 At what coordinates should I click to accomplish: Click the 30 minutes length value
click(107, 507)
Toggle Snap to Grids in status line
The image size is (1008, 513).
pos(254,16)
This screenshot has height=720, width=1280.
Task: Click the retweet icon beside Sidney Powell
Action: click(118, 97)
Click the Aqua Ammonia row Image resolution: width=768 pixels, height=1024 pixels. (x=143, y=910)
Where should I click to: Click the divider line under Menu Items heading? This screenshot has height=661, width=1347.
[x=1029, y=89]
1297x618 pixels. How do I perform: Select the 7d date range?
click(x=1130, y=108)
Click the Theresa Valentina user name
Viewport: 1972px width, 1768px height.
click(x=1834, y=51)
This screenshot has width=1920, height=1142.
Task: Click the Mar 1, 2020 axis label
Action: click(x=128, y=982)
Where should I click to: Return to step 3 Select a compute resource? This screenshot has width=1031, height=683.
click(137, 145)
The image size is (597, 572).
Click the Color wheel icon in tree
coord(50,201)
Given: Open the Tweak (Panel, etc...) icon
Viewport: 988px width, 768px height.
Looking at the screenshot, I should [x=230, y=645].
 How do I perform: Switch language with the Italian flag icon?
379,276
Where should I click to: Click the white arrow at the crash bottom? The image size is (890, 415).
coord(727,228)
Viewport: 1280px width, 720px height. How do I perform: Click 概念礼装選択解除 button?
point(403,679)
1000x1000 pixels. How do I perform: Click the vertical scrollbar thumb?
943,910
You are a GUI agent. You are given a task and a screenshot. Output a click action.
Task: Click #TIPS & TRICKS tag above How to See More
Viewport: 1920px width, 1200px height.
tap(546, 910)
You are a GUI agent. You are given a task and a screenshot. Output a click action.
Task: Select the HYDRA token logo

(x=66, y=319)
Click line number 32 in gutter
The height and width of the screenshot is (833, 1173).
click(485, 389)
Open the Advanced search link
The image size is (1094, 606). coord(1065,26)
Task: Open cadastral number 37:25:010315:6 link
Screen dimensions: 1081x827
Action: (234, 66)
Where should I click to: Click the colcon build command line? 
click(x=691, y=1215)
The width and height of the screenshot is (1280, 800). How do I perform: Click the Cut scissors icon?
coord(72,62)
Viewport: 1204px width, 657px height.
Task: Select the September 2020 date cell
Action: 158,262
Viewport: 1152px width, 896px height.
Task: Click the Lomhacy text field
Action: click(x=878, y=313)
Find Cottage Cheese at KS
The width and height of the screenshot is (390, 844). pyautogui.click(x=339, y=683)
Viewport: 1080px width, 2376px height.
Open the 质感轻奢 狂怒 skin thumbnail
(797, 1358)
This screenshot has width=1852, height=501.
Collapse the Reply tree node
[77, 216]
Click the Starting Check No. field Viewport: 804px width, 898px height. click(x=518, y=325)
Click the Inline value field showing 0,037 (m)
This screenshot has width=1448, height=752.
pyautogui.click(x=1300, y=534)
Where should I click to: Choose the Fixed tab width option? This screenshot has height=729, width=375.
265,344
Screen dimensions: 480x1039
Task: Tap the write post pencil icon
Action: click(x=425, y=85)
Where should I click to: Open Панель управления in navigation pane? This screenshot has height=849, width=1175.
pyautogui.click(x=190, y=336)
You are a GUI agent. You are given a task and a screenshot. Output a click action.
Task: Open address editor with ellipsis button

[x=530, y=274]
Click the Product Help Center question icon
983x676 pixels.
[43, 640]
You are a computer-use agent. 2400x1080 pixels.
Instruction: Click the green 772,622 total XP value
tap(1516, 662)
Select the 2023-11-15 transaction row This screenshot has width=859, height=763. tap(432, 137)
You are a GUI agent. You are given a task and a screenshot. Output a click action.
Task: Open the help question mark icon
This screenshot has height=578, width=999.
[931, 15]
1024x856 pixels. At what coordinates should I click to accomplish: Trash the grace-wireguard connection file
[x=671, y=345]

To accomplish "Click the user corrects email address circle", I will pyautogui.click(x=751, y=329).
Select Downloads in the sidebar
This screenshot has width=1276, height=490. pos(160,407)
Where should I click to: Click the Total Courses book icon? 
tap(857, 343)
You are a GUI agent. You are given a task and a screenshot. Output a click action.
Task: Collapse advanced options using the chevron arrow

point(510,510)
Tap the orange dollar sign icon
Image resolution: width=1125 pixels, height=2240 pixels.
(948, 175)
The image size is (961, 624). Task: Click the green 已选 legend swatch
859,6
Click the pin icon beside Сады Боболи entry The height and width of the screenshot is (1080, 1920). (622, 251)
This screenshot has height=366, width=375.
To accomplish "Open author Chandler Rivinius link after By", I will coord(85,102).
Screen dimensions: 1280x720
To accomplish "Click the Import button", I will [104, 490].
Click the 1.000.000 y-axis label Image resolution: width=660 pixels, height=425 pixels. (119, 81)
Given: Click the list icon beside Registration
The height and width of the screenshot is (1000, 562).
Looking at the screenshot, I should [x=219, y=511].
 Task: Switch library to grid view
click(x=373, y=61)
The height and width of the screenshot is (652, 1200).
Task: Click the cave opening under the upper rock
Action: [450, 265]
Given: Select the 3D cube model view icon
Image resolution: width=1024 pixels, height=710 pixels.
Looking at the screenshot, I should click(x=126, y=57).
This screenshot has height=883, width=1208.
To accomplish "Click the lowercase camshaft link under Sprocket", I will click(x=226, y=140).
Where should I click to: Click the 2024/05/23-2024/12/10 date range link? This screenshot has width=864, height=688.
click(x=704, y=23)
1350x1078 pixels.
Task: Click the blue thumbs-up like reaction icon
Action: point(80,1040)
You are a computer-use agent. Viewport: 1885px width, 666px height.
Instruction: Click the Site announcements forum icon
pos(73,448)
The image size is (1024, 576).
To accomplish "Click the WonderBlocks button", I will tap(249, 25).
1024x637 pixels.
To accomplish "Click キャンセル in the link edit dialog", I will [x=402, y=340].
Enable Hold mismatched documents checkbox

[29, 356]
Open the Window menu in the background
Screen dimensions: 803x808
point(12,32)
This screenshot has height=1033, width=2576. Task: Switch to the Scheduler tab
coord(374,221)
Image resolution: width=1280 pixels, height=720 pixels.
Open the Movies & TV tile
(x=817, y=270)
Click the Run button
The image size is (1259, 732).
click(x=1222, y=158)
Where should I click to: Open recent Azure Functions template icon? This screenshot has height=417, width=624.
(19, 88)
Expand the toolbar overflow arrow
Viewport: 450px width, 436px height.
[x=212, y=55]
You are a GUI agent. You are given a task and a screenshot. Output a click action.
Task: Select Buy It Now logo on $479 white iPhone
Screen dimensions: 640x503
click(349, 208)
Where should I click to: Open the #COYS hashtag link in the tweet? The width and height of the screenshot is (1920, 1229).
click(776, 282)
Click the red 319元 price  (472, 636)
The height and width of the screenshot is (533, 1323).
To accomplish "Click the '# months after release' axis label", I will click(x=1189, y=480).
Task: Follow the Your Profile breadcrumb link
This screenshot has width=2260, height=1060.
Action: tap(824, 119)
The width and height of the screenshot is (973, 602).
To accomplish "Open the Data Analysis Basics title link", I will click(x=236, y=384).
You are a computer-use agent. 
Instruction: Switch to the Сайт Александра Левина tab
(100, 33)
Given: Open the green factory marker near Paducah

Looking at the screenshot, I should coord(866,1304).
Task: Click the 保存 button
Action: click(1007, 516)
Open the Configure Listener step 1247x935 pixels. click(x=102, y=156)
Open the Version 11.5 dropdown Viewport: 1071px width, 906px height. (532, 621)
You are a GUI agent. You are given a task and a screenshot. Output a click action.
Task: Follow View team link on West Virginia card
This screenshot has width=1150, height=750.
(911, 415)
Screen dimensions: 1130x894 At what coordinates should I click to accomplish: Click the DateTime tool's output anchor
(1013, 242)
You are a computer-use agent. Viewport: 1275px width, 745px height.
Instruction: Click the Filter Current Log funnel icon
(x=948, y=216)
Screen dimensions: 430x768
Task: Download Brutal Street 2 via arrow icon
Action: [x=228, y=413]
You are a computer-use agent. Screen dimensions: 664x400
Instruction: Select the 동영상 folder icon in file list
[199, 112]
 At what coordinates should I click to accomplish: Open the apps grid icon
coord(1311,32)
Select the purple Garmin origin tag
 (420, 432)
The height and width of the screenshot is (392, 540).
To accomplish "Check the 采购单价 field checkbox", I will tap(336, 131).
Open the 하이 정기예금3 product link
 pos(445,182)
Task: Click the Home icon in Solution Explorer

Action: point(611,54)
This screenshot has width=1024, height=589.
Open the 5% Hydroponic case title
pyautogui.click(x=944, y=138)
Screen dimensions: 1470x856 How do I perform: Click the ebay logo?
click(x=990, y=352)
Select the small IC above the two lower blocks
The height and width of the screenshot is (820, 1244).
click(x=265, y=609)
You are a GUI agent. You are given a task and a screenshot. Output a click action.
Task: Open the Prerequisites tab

* **Exercise details**: Please output exactly the lines between the one holding "This screenshot has width=1150, height=750." and the one holding "You are a computer-use agent. Viewport: 1275px" in the records above, inclusive, and nothing more.

* **Written solution**:
This screenshot has width=1150, height=750.
(911, 415)
Screen dimensions: 1130x894 At what coordinates should I click to accomplish: Click the DateTime tool's output anchor
(1013, 242)
You are a computer-use agent. Viewport: 1275px width, 745px height.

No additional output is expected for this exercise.